■ Task description: How many lines of the records below contain the string "pixels"? Reply with the number alone.

■ Information:

════════════════

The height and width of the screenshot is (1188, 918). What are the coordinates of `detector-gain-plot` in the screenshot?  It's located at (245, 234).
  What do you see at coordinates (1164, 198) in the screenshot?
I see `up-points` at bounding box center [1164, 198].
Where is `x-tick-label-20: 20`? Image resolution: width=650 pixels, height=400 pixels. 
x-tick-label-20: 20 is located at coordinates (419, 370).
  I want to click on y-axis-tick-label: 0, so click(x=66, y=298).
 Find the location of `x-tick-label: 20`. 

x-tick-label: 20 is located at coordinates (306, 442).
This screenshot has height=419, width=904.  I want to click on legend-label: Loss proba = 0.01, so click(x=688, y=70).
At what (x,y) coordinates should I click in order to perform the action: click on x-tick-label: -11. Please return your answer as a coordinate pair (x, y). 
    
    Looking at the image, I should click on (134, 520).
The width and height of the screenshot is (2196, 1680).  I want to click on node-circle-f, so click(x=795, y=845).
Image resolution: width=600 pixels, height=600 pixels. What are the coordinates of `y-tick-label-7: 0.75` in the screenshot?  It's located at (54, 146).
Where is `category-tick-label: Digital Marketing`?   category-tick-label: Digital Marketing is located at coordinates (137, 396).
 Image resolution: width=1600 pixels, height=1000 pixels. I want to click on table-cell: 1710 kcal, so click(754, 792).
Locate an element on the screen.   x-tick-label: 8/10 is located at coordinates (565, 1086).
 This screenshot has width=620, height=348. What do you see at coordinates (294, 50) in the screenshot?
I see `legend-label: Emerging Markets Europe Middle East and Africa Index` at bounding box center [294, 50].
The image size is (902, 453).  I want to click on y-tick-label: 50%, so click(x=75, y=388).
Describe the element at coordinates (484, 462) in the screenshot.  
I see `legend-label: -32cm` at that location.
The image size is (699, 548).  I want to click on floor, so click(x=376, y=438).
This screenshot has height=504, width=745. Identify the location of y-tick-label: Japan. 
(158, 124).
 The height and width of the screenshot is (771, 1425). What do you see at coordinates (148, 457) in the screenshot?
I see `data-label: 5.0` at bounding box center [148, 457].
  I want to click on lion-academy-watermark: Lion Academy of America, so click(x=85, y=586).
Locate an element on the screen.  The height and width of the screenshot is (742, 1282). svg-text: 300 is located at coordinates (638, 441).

════════════════

■ Solution: 3